The authors concluded that:

The findings are largely consistent with the hypothesis that EFT can reduce phobias of small animals in a single treatment session. However, due to methodological limitations in the present study, firm conclusions about the efficacy of EFT must wait for confirmation from future studies. [1]

A second study, published in The Scientific Review of Mental Practice Health in 2003 (indexed in the PsycInfo database), was conducted by Waite and Holder on 119 university students who reported specific fears or phobias.

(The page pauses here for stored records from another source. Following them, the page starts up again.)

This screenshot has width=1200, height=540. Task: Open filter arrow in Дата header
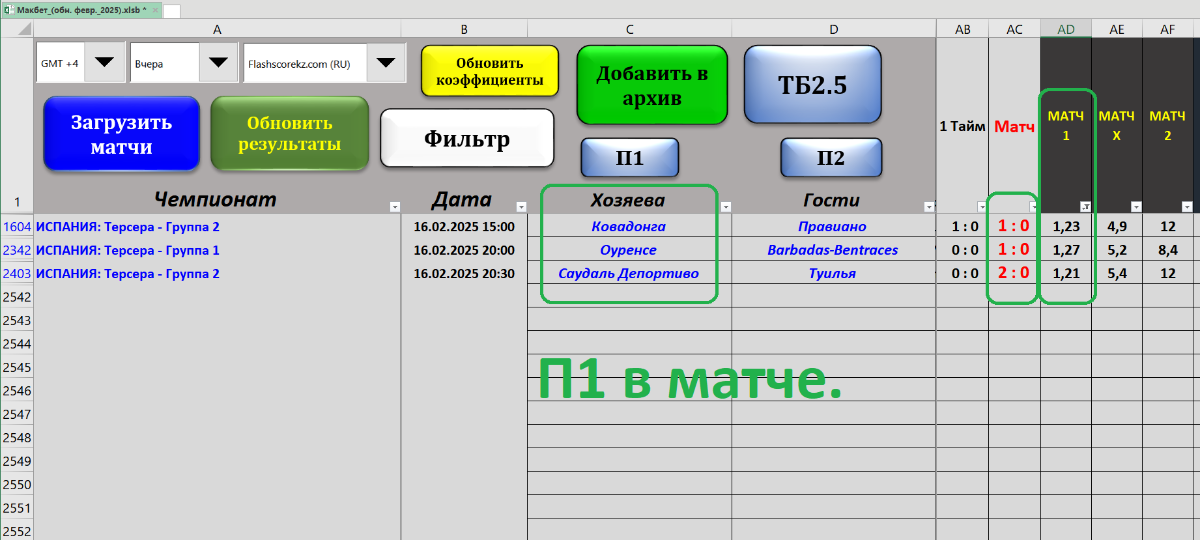click(520, 207)
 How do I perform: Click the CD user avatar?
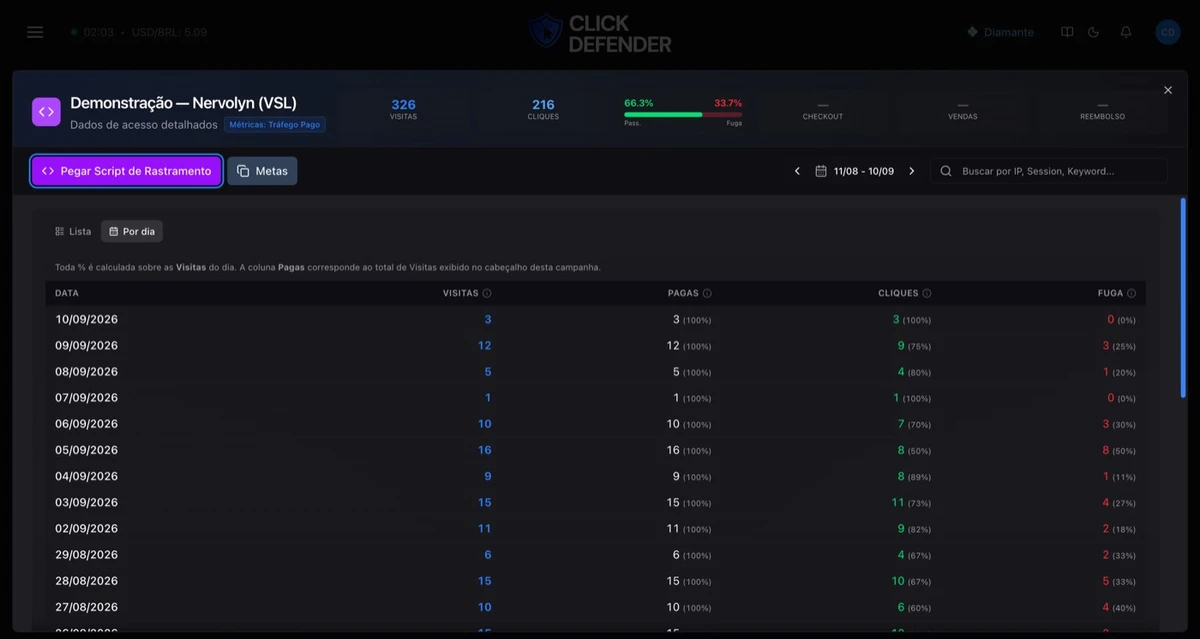click(x=1167, y=32)
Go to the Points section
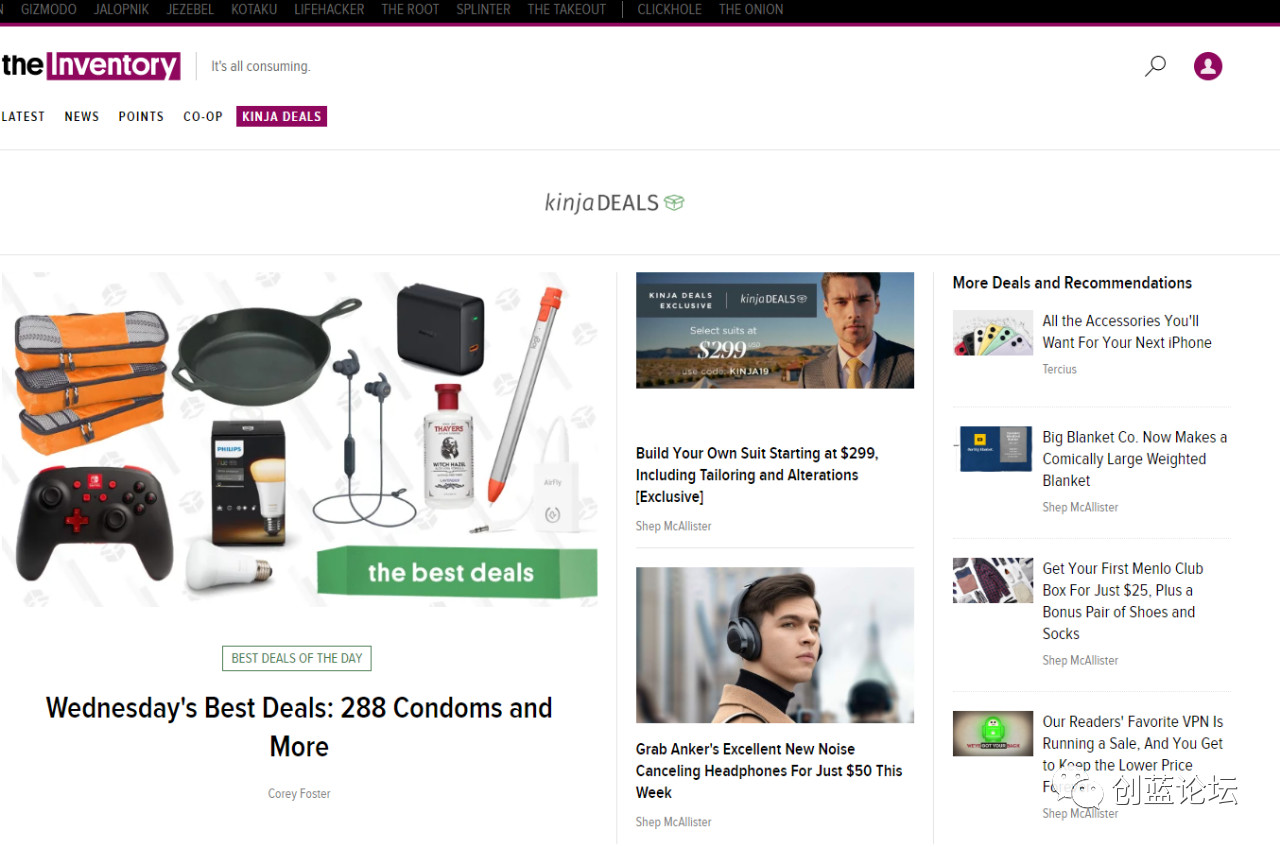 tap(141, 117)
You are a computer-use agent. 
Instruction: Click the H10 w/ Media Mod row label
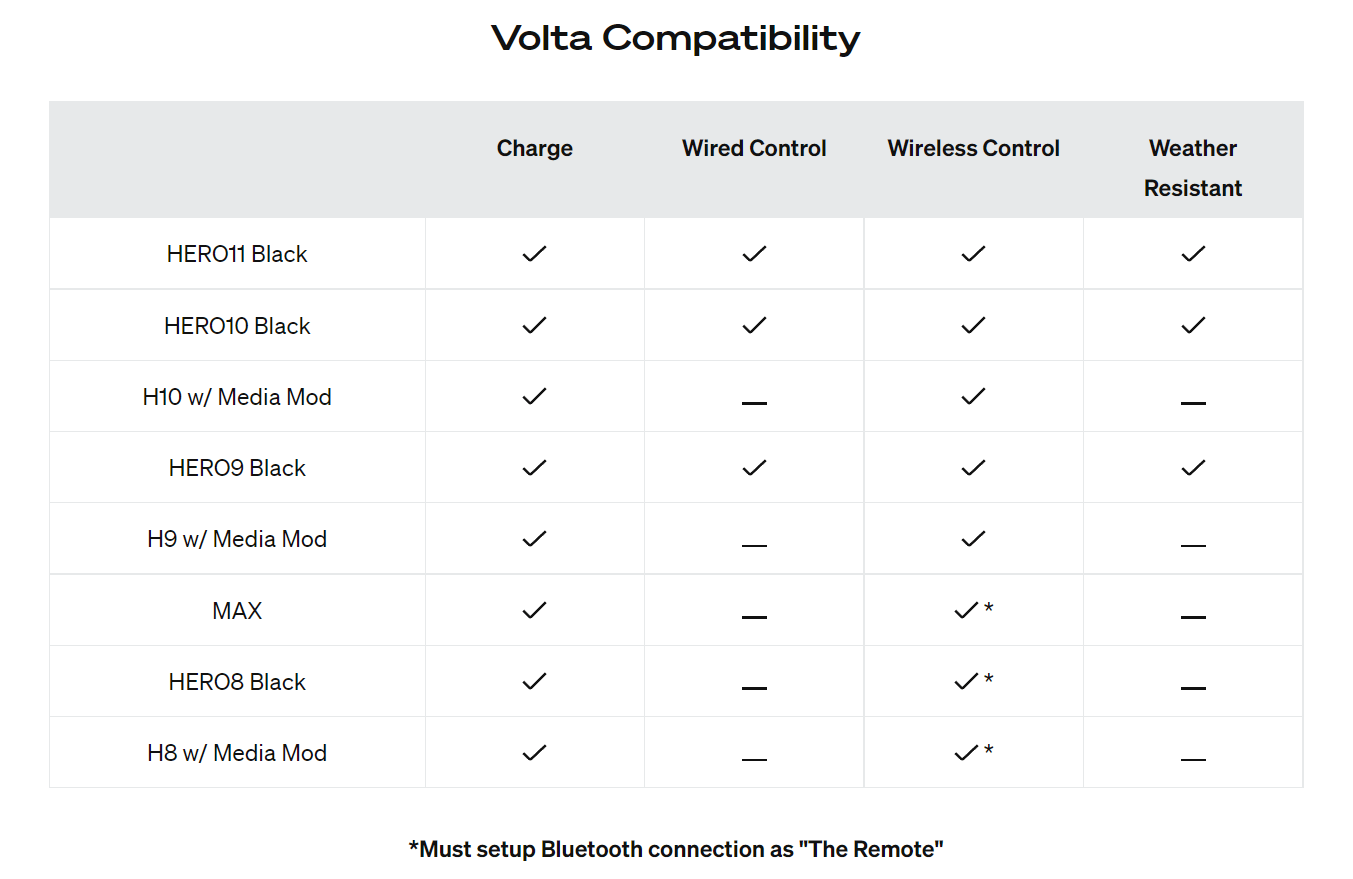[237, 397]
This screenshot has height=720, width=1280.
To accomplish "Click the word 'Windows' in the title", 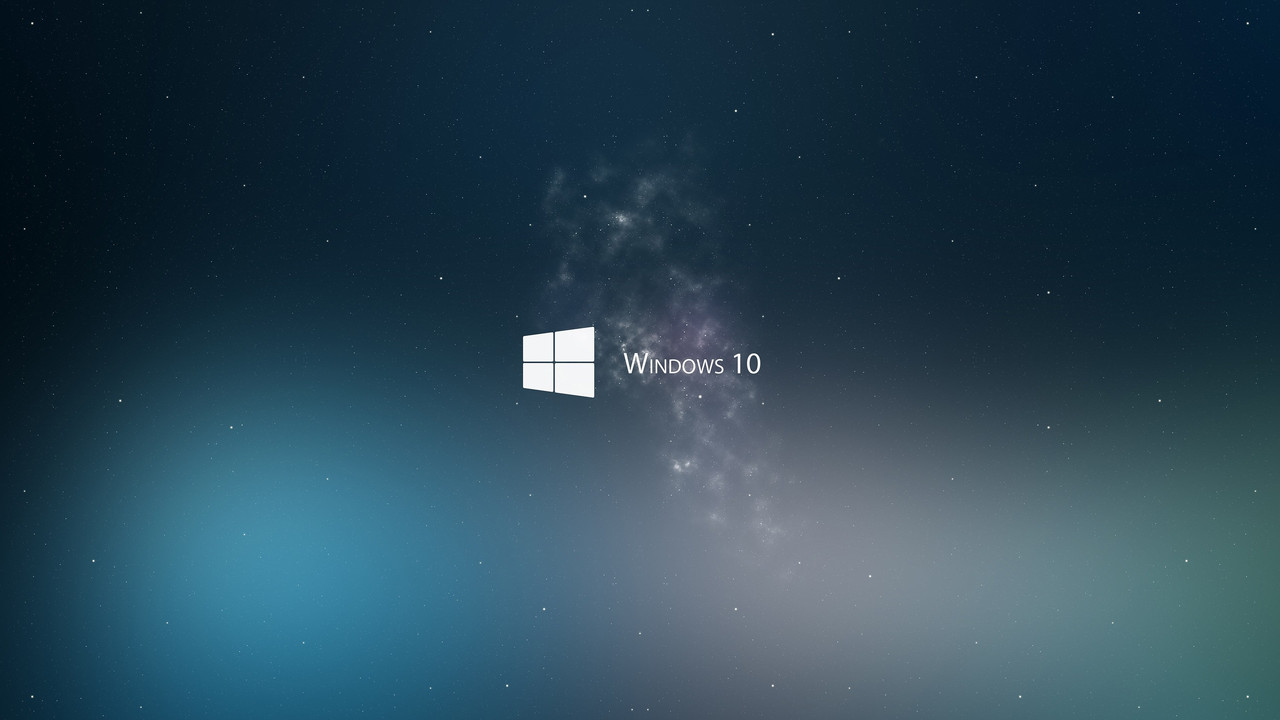I will (x=673, y=363).

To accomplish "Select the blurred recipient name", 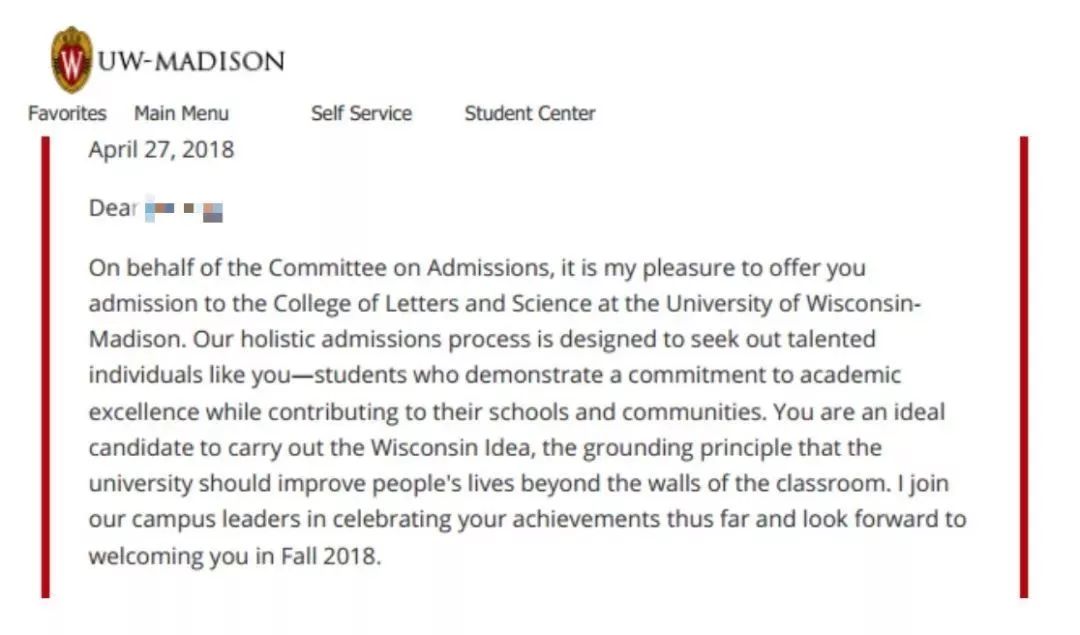I will [183, 210].
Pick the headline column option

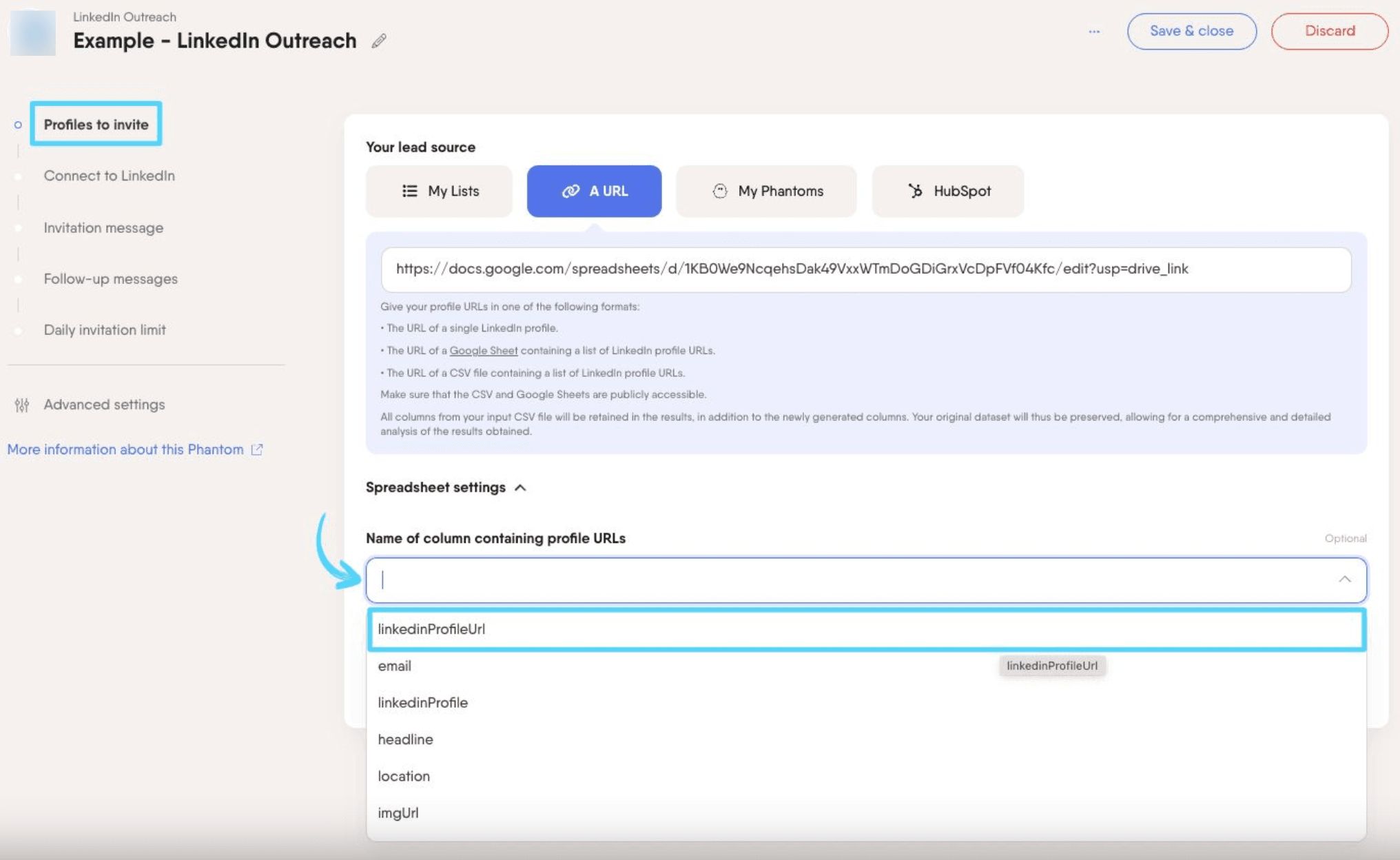click(x=866, y=739)
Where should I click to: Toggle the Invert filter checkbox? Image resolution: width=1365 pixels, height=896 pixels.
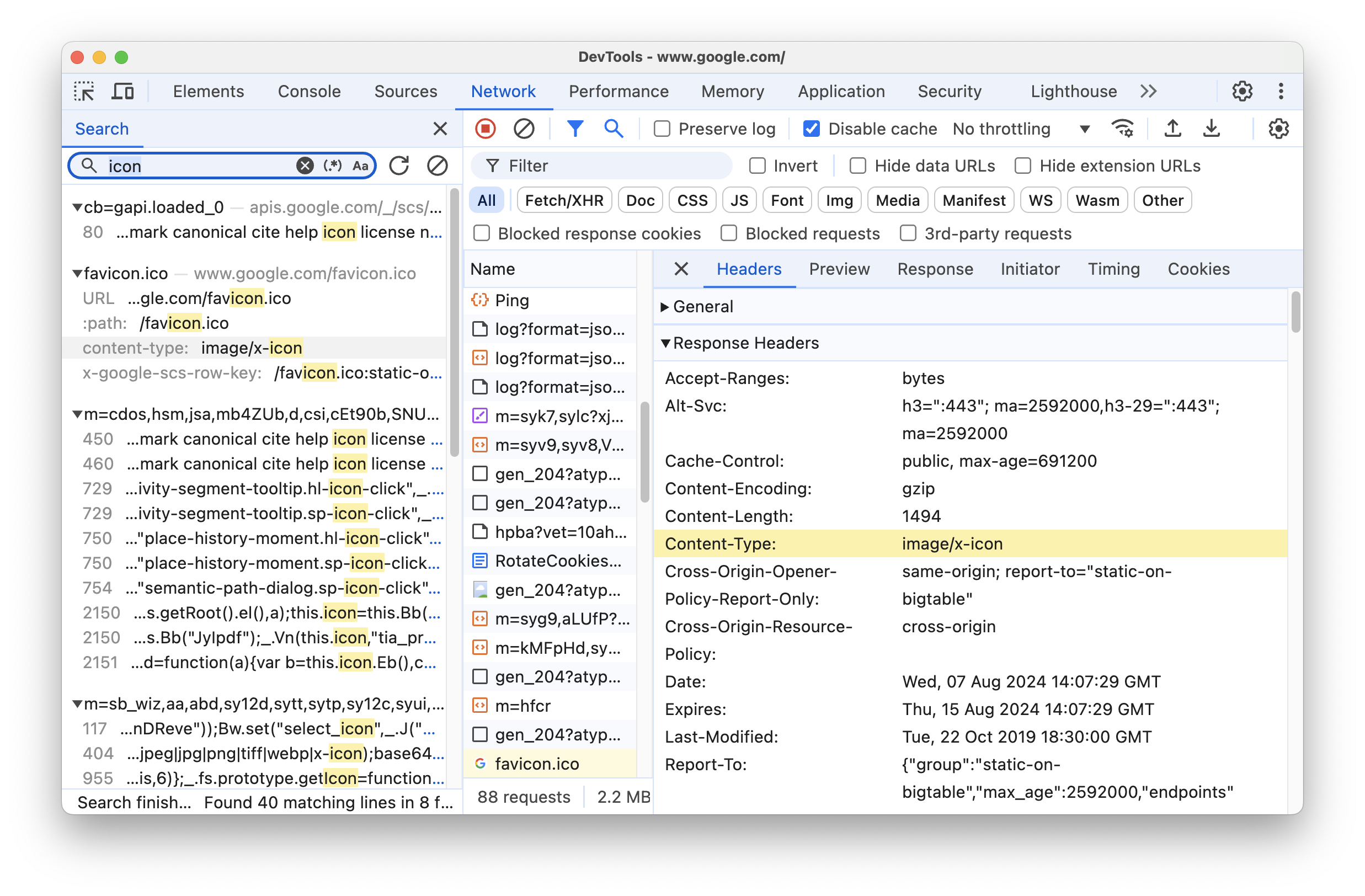(x=757, y=165)
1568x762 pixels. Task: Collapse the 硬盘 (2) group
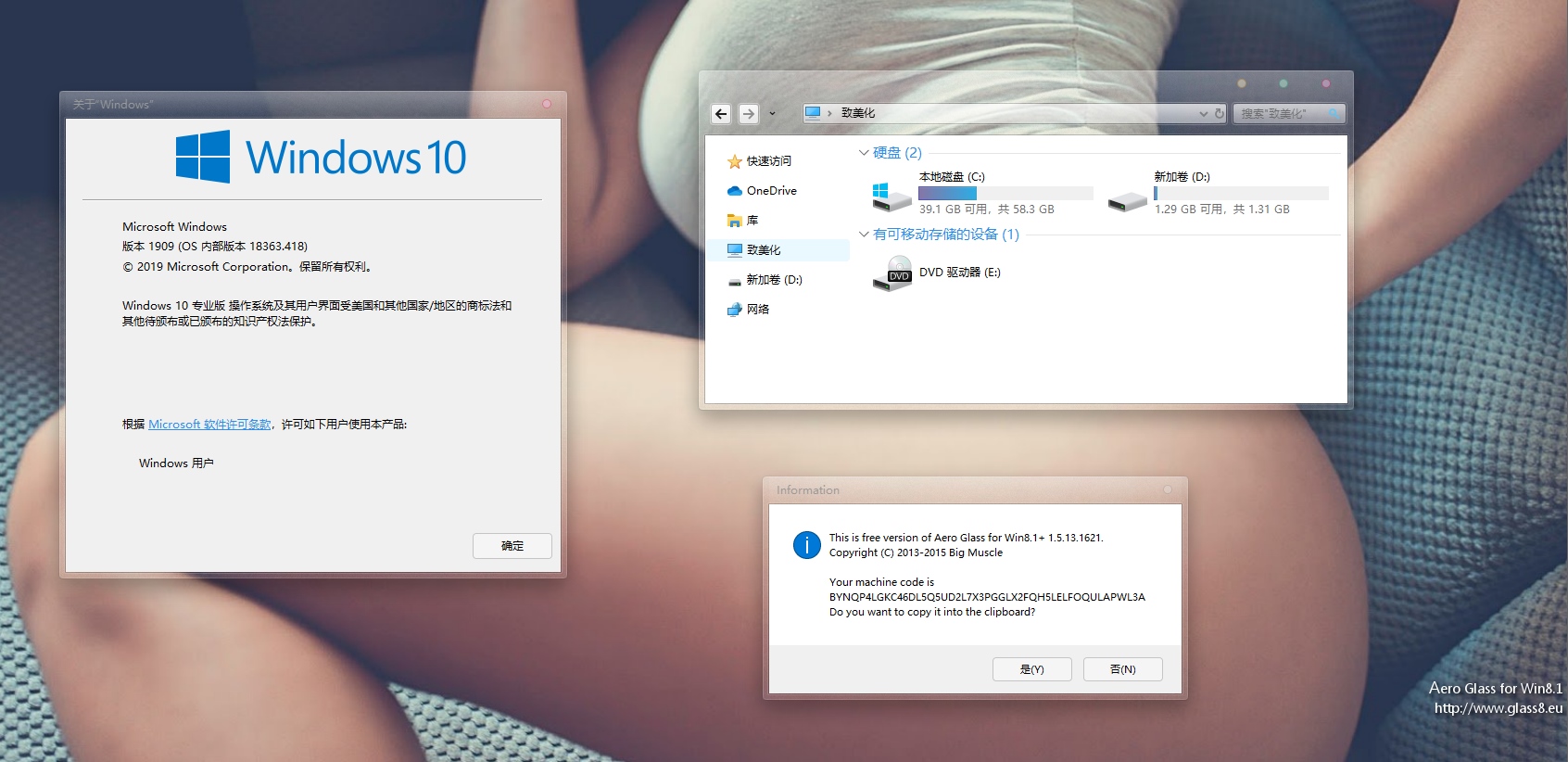tap(864, 153)
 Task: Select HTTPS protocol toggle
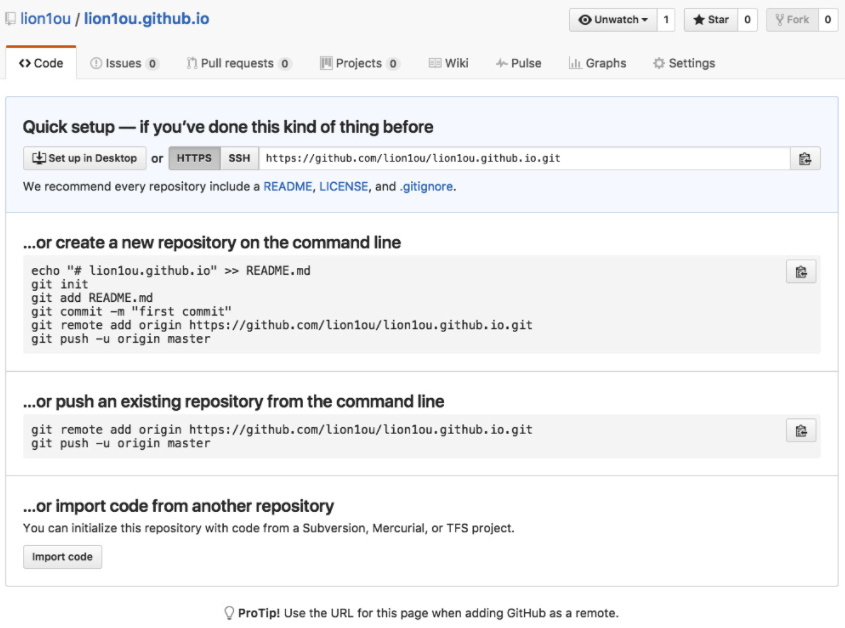click(194, 158)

This study compared four groups: A group that received regular EFT; a second group that tapped on sham points that were not EFT points; a third group that tapped on an inanimate object (a doll) and a fourth group that received no treatment. The first three groups did statistically better than the fourth group, but there were no significant differences between the three tapping groups. That is, the groups that tapped on sham points and on the doll did just as well as the EFT group, but all three groups did better than the no-treatment group. Since the group that used the doll was not tapping on meridian points yet still benefited equally, the authors suggested this as a falsification of the theory that EFT works because of the body's energy meridian system.

A third study, called the SA-45, published in Counseling and Psychology in 2005, involved 102 participants at an experimental EFT workshop. They were tested before the workshop, after the workshop, one month and six months after the workshop. 

The only thing the study definitely indicated was that there was a positive effect of attending the workshop.